Poster Presentation 36th TROG Cancer Research Annual Scientific Meeting 2024

Treatment plan quality review with knowledge‑based planning in the TROG 18.01 NINJA trial (#107)

Patricia Banyer 1 , Alisha Moore 1 , Sarah Porter 1 , Jarad Martin 2 3 , Mark Sidholm 4
  1. Trans Tasman Radiation Oncology Group (TROG) Cancer Research, Newcastle, NSW, Australia
  2. Radiation Oncology, Calvary Mater Newcastle, Newcastle, NSW, Australia
  3. School of Medicine and Public Health, University of Newcastle, Callaghan, NSW, Australia
  4. Department of Radiation Oncology, Liverpool Hospital, Liverpool, NSW, Australia

Background
Quality assurance (QA) of clinical trial radiation therapy (RT) treatment and planning is essential to ensure protocol compliance and trial quality.
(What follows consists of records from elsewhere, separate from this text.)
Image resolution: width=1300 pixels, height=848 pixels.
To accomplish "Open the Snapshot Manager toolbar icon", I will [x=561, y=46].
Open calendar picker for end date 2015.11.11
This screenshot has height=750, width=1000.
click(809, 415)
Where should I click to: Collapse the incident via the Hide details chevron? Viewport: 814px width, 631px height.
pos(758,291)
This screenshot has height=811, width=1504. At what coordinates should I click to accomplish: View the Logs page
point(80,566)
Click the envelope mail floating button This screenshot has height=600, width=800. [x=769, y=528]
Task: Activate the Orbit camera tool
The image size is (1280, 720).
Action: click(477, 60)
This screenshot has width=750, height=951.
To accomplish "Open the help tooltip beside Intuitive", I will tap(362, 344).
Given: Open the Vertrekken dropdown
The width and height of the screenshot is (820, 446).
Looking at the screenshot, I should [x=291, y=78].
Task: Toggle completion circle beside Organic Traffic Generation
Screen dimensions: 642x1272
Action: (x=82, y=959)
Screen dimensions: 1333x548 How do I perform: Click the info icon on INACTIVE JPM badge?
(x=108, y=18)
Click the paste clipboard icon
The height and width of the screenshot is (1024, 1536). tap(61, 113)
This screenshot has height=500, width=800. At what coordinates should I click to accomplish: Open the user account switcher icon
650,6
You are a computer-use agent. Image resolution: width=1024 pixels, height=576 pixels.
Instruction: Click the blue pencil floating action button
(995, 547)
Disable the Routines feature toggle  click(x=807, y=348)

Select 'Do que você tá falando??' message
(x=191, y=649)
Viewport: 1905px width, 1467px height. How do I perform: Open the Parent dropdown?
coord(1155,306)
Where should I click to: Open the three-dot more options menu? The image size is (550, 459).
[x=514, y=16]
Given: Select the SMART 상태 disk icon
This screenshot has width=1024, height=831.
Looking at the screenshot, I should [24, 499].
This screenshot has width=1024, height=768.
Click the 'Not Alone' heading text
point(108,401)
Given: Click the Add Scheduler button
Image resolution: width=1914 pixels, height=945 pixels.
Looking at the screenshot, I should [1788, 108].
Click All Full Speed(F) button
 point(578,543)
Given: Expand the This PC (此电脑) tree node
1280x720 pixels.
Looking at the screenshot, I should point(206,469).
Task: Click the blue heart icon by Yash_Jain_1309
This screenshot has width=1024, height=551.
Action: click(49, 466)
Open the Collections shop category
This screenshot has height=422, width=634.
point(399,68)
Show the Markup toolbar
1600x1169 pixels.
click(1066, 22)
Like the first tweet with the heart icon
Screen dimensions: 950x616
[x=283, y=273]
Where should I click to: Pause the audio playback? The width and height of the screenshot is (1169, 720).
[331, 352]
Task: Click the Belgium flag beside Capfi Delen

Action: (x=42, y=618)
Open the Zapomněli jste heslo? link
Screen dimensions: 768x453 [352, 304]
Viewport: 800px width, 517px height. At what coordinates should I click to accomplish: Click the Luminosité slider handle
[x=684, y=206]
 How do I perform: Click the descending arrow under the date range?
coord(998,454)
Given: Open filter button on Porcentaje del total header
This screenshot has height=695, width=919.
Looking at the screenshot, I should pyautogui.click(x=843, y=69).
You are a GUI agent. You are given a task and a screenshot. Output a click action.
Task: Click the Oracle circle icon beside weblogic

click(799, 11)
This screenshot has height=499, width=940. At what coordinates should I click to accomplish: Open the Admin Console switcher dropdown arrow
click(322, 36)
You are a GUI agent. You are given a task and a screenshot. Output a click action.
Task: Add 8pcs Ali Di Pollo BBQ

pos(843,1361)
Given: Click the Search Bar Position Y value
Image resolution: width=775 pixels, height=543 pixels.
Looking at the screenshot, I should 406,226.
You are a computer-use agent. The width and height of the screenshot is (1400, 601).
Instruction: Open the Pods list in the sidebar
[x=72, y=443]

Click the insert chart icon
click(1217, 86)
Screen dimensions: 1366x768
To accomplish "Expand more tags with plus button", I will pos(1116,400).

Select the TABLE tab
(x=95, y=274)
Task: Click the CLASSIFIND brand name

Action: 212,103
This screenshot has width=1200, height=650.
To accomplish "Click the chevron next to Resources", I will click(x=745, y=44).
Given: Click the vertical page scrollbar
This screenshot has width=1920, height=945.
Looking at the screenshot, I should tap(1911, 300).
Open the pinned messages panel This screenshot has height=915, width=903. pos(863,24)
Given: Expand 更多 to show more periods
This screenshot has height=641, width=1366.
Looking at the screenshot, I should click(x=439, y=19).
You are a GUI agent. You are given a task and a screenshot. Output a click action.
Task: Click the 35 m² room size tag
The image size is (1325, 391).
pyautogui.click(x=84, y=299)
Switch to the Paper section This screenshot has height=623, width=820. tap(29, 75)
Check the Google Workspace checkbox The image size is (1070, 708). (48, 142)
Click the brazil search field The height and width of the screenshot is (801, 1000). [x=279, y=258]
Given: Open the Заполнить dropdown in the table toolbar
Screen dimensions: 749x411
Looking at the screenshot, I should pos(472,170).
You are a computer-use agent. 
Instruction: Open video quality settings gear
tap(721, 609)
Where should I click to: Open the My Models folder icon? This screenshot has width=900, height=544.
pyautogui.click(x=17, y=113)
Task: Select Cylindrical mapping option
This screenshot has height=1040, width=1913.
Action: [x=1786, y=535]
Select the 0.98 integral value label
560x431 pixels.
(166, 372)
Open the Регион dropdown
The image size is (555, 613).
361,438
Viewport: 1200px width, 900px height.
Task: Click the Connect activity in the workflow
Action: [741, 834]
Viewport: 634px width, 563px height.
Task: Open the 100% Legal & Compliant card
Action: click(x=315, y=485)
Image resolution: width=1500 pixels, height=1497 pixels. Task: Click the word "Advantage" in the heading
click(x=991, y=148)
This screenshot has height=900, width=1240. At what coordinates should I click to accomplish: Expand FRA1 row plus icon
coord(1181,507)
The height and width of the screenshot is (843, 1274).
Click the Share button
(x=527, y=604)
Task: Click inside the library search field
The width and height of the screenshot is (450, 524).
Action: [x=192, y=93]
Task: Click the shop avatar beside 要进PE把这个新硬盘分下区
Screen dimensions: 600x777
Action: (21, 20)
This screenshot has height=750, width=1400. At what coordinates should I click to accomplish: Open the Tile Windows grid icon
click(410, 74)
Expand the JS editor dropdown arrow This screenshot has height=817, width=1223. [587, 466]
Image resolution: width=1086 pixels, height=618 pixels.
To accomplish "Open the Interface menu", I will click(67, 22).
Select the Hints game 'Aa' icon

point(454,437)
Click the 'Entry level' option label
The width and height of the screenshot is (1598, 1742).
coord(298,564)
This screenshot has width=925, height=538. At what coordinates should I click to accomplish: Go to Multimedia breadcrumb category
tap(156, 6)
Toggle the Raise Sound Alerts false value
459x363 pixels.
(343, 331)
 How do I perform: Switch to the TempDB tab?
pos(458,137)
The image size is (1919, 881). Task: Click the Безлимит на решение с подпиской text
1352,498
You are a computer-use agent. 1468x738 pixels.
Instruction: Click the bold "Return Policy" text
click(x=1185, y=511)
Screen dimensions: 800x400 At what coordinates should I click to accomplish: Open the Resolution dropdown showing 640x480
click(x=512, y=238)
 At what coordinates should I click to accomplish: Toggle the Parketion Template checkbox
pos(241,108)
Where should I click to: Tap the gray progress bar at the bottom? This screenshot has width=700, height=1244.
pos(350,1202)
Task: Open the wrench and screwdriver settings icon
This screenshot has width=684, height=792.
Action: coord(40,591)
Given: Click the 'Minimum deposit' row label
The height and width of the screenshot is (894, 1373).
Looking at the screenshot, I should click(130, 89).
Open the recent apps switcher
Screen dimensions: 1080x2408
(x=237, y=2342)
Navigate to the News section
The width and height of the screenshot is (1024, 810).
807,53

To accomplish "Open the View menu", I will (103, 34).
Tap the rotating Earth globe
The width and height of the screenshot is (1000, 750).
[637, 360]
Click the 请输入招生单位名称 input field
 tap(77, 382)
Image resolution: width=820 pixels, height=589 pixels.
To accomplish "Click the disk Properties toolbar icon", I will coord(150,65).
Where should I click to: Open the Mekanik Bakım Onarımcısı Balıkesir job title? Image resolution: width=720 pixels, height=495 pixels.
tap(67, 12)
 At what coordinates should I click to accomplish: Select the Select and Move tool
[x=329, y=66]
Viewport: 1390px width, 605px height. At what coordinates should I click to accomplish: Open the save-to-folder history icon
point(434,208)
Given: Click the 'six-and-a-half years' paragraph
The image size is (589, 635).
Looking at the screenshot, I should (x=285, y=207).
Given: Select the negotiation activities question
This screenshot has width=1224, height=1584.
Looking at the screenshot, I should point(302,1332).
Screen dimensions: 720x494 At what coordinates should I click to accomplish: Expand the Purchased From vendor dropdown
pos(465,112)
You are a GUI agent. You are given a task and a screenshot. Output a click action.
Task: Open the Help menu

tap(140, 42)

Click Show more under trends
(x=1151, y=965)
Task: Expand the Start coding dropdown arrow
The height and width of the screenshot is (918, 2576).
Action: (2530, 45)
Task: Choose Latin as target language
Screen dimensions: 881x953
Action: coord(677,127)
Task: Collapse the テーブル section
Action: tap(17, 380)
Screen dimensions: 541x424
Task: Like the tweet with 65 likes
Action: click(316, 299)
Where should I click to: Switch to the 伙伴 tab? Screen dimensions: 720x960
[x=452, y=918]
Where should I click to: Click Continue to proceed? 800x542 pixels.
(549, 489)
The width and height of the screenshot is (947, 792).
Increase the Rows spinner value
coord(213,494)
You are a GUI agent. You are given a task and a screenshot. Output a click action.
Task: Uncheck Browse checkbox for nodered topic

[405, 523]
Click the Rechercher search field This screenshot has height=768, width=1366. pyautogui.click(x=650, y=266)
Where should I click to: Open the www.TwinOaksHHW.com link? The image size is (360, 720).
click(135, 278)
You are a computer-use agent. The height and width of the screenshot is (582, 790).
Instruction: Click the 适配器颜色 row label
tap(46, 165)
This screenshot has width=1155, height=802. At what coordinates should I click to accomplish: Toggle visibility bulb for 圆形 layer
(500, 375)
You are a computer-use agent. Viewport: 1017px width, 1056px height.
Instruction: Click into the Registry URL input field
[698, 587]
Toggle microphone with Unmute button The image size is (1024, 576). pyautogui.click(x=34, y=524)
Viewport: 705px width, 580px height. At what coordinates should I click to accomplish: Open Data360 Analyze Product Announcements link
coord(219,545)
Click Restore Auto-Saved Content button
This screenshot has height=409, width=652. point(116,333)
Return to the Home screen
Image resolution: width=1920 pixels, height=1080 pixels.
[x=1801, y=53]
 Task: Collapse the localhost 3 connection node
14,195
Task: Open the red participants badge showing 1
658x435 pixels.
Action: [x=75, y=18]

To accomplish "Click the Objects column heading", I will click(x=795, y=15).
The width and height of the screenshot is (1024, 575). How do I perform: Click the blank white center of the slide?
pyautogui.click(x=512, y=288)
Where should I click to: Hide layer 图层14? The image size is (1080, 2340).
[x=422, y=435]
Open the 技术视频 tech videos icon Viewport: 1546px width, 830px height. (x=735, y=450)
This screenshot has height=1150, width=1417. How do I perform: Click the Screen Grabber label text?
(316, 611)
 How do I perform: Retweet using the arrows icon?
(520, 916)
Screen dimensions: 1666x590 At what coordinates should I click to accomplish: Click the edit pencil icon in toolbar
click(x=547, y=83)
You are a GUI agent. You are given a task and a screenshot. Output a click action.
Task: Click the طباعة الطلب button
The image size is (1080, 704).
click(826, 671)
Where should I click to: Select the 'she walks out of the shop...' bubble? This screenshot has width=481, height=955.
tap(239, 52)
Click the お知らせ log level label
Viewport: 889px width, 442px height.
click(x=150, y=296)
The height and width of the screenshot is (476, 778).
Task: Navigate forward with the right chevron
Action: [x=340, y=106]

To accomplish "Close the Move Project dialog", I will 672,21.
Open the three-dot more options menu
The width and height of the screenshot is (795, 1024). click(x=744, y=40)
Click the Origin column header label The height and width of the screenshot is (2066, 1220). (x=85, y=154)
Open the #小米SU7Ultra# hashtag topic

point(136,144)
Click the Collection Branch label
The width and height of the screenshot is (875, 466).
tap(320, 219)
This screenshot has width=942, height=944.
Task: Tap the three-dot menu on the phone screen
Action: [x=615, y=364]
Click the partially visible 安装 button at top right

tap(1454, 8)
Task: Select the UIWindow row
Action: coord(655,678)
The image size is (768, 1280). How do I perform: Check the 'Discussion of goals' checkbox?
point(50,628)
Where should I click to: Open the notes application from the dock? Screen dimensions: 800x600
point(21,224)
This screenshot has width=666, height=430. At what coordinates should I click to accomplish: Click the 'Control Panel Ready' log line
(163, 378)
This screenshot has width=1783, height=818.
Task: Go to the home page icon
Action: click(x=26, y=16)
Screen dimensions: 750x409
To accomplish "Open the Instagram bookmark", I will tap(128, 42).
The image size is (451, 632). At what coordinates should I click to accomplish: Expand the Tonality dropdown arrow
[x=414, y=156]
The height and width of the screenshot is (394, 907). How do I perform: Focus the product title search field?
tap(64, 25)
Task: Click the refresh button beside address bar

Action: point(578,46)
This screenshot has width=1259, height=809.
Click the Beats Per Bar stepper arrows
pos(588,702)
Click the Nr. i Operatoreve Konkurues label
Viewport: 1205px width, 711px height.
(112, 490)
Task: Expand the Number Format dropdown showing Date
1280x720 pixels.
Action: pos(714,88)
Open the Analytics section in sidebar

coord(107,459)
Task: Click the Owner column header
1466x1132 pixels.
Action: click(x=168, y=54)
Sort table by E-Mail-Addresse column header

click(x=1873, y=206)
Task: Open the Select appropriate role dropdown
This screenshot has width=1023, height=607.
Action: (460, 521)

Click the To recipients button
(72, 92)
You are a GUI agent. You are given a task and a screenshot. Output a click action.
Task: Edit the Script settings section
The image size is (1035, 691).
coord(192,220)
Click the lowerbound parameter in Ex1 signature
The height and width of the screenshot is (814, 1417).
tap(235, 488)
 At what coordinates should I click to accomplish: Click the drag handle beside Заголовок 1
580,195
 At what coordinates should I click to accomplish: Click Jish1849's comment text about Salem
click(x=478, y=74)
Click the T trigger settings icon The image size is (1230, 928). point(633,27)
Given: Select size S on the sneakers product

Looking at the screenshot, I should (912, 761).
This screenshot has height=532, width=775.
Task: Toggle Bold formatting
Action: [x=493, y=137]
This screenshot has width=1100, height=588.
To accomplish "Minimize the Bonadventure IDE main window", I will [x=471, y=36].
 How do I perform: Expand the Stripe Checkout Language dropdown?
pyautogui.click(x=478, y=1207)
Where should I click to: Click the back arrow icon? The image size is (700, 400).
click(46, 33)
Knowledge based planning (KBP) uses machine learning to generate a knowledge based dose-volume histogram (DVH) estimation model. The TROG 18.01 NINJA trial aims to compare two emerging schedules of RT in the treatment of intermediate/high-risk prostate cancer. A novel approach to plan quality assessment was implemented, using KBP (Varian RapidPlan), in addition to standard RT QA peer review processes.
Aim
Assess the impact and feasibility of prospective plan quality feedback using KBP for the NINJA trial.
Methods
Across 271 patients recruited, 100 (37%) underwent pre-treatment (real-time) KBP feedback and 76 (28%) were retrospectively analysed. A feedback report comparing the KBP generated DVH versus the initial plan was collated using a customised script (ClearCheck software) and sent to sites within 24 hours. Centres were asked to review the report and decide whether they would amend their clinical plan. Protocol compliance was assessed including dose constraints for the rectum, bladder, urethra, penile bulb, femoral heads, sigmoid and small bowel.
Results
High plan quality was observed, with only 3 (3%) clinical plans amended following KBP feedback. There was a high level of agreement between the KBP generated plan and the clinical plan. Of the organ at risk (OAR) parameters assessed, 56% demonstrated no difference between the KBP and the clinical DVH, 24% showed the clinical plan could be improved and in 20% the submitted plan was better (Table A).
Table A: Total Cases KBP versus Clinical

Conclusion
The use of KBP real-time plan quality feedback was successfully implemented for the NINJA trial. This novel approach provided a valuable plan quality benchmark in which to assess the clinical plan.